Well, it’s official. My roommate and I had our “talk” and she’s going to move out sometime in the spring.
I confronted her about the FB posting and she says that she has been planning it for a while–she doesn’t like living so “far away” from the downtown core (We’re not really that far, but she used to live right in Chinatown so I guess it seems far to her).
I think this is probably the best solution. Neither of us get along with one another too much these days and we have a lot of grievances (Festivus, anyone? — my single Seinfeld reference).
We’re going to try and make it work and have an amicable parting of ways. This gives her some time to find a new place and move when the weather is better, and it gives me a chance to keep getting half the rent for a while longer. Now I don’t have to worry quite *as* much about the surgery repayment.
As an aside, she won’t believe me that she’s only paying half the rent… she thinks that $50 is too much to pay for internet, but we have the super internet… sooo frustrating to be called a cheat!
Even though it will be tight when she leaves, I’ll have a few months to create a buffer of savings to help me in the future when full rent and debt repayment overlap. I crunched the numbers today and after all fixed expenses+debt I’ll have about $500/mo left over to live. Does that sound do-able for a few months? My food expenses will be drastically decreased, mind you.
I’m still kind of pissed at her for a lot of things, but I think I just need to simmer down some more. Being angry makes me tired and makes my jaw hurt, and I have so many better things to do than be angry at a kid like her.
But we were supposed to do a gift exchange (her suggestion) and I special-ordered her some stuff that can’t be returned. Now she doesn’t want to do it. I don’t either, but what am I going to do with her stuff now that I’ve spent money on it? Grrrr.
6 responses to “Movin’ on up”
Keep it for yourself or donate it to charity in her name ( and give her a photo of what you had intended to give her with a nice card saying what you did).
Sounds like a good solution-it's tough to live a contented life if the person you're living with is driving you up a wall. I would be tempted to be the (slightly passive-aggresive) bigger person, and give her the gift anyway (assuming it can't be given to anyone but her-otherwise, like Sam said, charity is a great idea).
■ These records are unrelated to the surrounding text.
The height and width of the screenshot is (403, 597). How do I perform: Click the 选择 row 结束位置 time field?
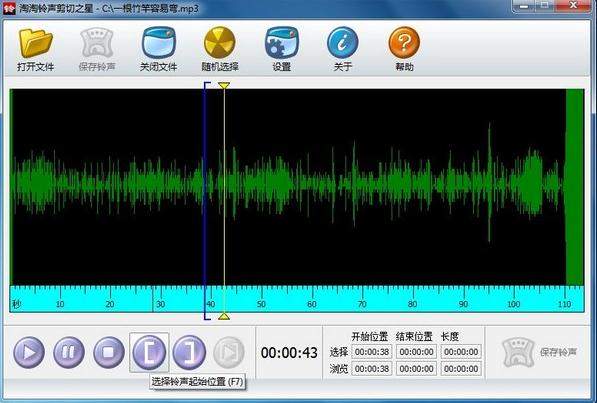416,352
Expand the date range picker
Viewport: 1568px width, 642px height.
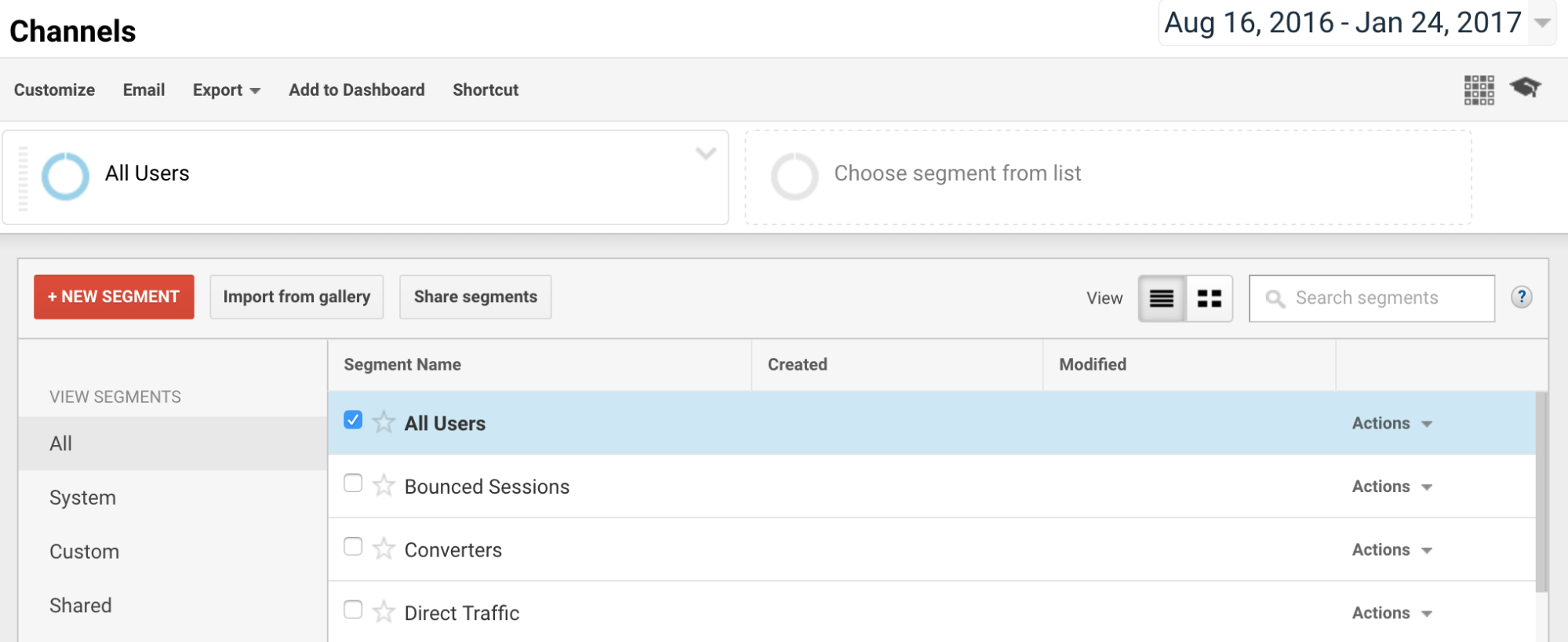coord(1542,23)
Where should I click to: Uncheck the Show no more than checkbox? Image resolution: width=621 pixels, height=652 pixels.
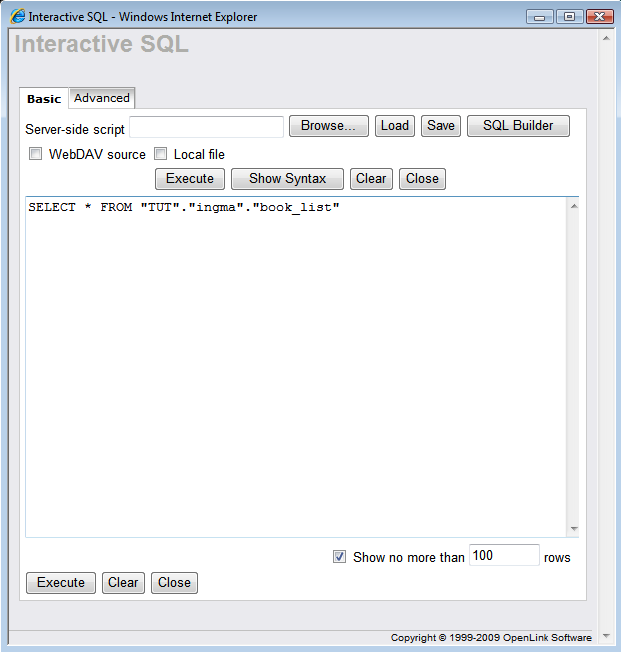pyautogui.click(x=340, y=557)
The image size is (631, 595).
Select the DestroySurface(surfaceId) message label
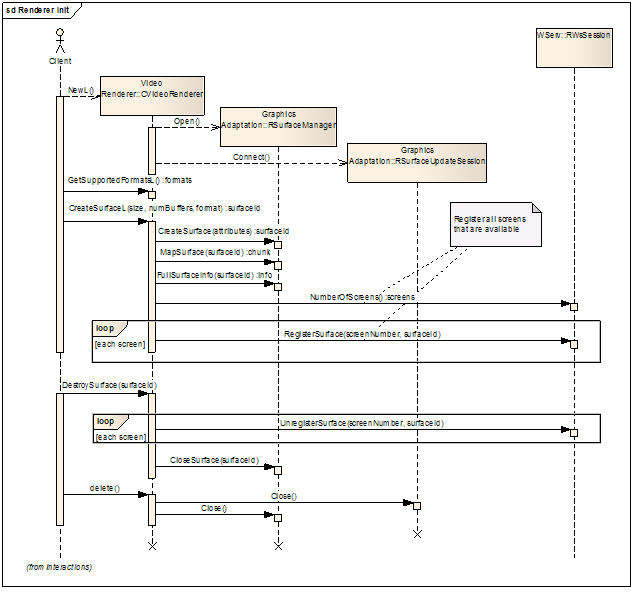point(110,385)
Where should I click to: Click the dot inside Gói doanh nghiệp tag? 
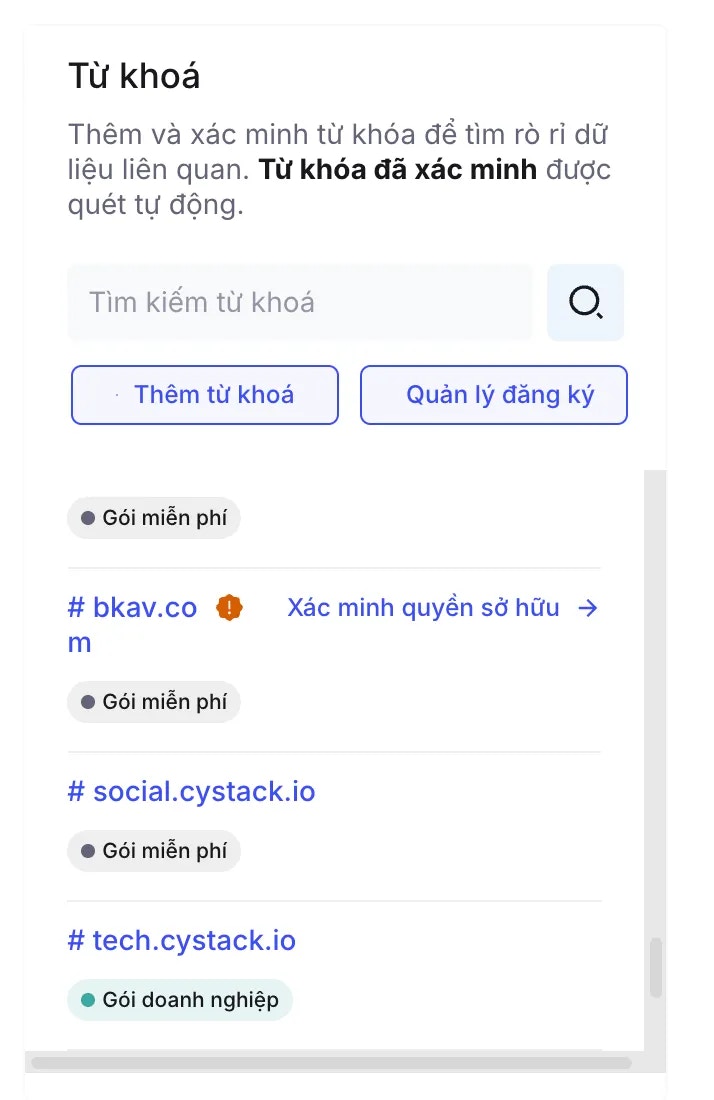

Can you just show her the bills to confirm to her that you're not lying to her?
Also, for future reference if you get another roommate, I think it is super important to have monthly meetings where you have dinner together, discuss bills, any grievances, ect. Talking about things BEFORE they become huge issues is super important.
As for the gift, is there any one else you can give them to? An aunt? Grandma? Friend? Or maybe save if to see if someone in the course of the next year might like it as a birthday gift?
good thing you got rid of her… i just read all the older posts and she sounds like a jerk. not to mention shady with the fb thing. hopefully you can find someone better!
Well, it's a good thing you guys talked BEFORE she got up and moved. Least now you have a timeframe. Will you be taking on another roommate? Because it sounds like you don't intend to…
PS – Merry Christmas Ginger. 🙂
I'm glad it all got out in the open, finally. Seinfeld reference appreciated. 🙂
And I'd either save the presents and re-gift them or use it yourself. I'm certain they won't go to waste.